The pancreas is an organ that helps the body to digest food and maintain safe blood sugar levels According to Australia’s Cancer Council, pancreatic cancer is the tenth most common cancer in men and ninth most common cancer in women in Australia; however, it’s the fifth most common cause of cancer death overall.

It’s estimated that 3,364 new cases of pancreatic cancer will be diagnosed in Australia alone this year.

The prognosis for many patients isn’t good, with a five-year survival rate of just 5%. The life expectancy for pancreatic cancer patients has changed little in the last four decades.
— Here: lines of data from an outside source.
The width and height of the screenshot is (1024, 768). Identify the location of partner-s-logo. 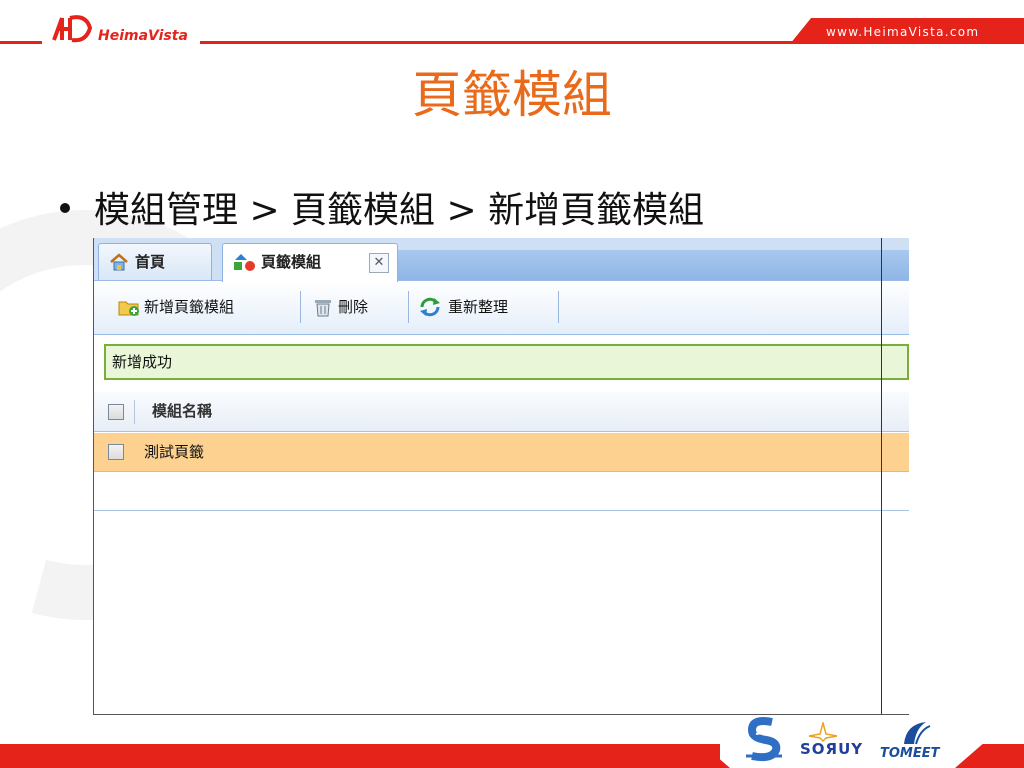
(765, 740).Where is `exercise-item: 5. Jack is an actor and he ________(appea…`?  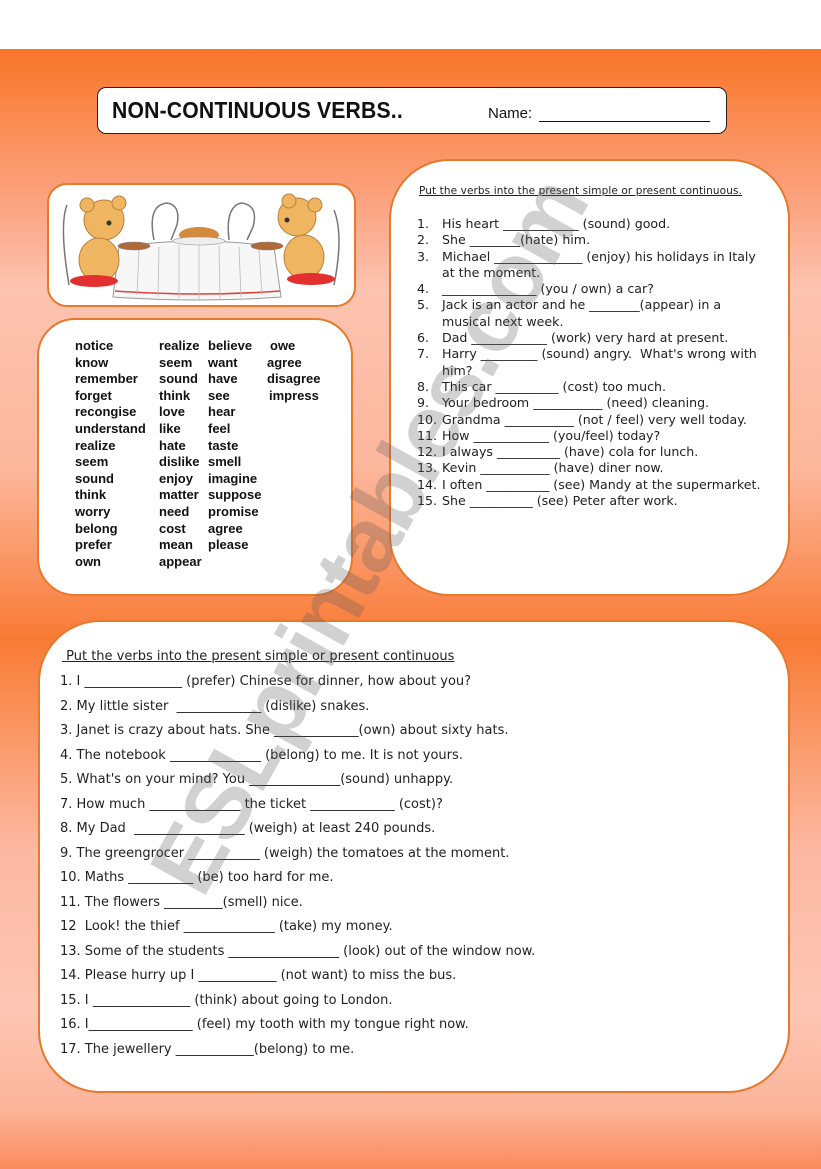 exercise-item: 5. Jack is an actor and he ________(appea… is located at coordinates (592, 314).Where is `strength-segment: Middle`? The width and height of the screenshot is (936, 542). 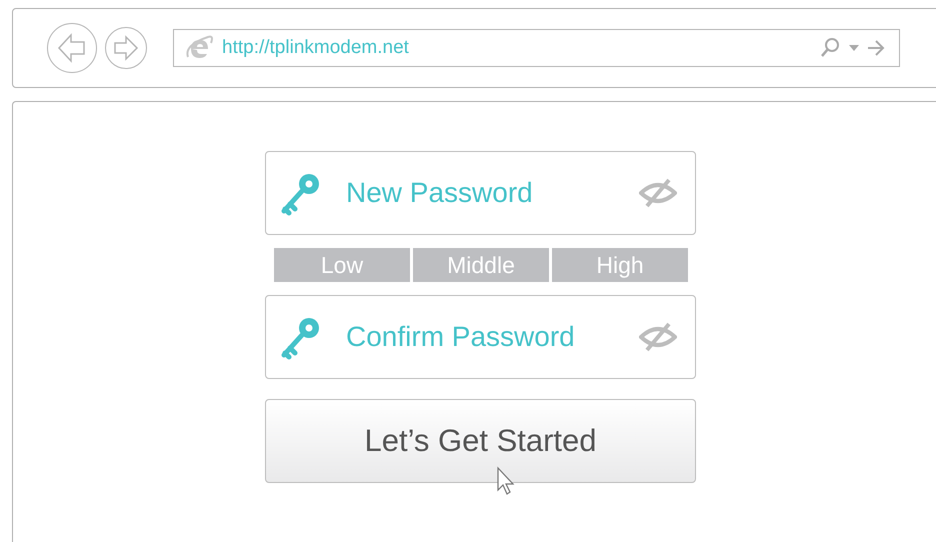
strength-segment: Middle is located at coordinates (481, 265).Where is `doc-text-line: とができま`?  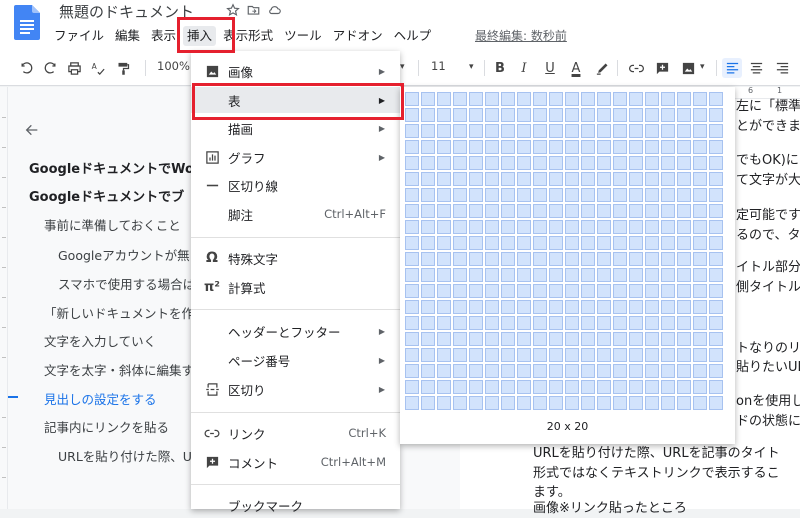 doc-text-line: とができま is located at coordinates (768, 124).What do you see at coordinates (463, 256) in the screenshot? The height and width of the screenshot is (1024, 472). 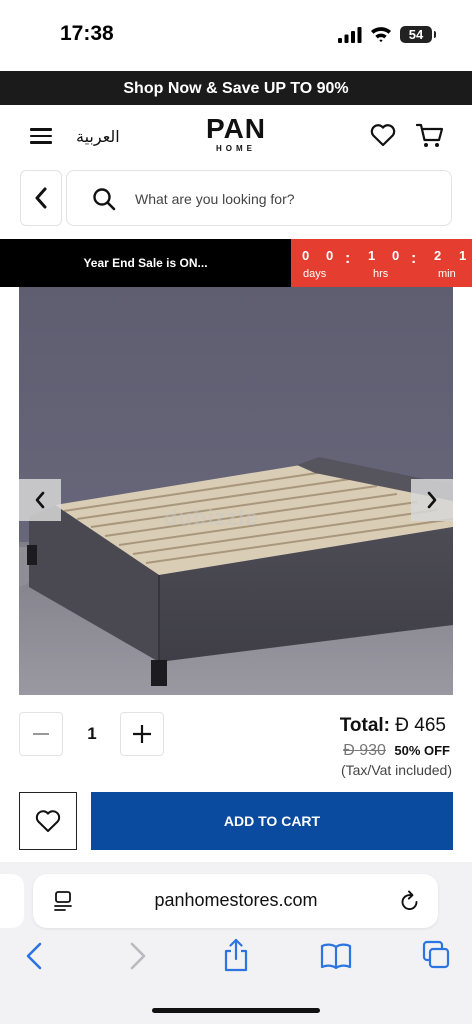 I see `minutes-digit: 1` at bounding box center [463, 256].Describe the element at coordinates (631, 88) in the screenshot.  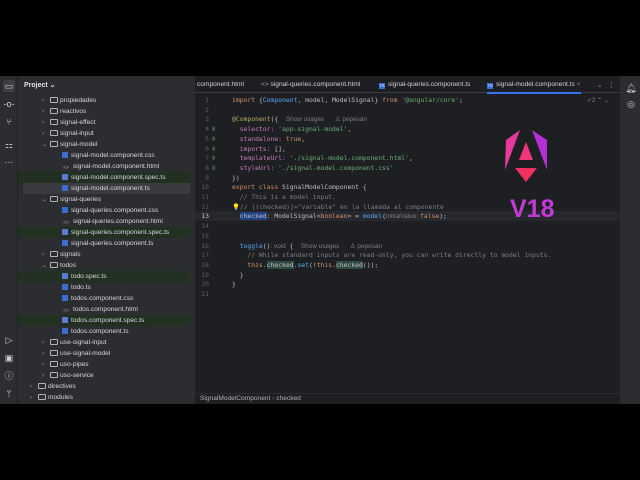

With such gloomy survival rates, there’s been much research into extending patients’ lives – and part of the answer may lie in a non-intoxicating cannabinoid called cannabidiol (CBD), which is being extensively studied for its potential to treat or manage a wide variety of conditions.

In research led by Curtin University and Queen Mary University of London scientists, the results of testing of mice with a form of cancer very similar to that of pancreatic cancer in humans is quite astounding.

“.. KPC mice treated with a combination of the GPR55 antagonist Cannabidiol (CBD) and gemcitabine (GEM, one of the most used drugs to treat PDAC), survived nearly three times longer compared to mice treated with vehicle or GEM alone,” state the researchers.

PDAC stands for Pancreatic ductal adenocarcinoma.

If this success in mice is replicated in humans, a treatment could be available relatively rapidly.

“Cannabidiol is already approved for use in clinics, which means we can quickly go on to test this in human clinical trials,” said Curtin University’s Professor Marco Falasca. “If we can reproduce these effects in humans, Cannabidiol could be in use in cancer clinics almost immediately, compared to having to wait for authorities to approve a new drug.”

Professor Falasca is currently collaborating with Australia’s Zelda Therapeutics (ASX:ZLD) on developing treatments for fatal diseases including pancreatic cancer.

The researchers’ full paper has been published in the journal Oncogene.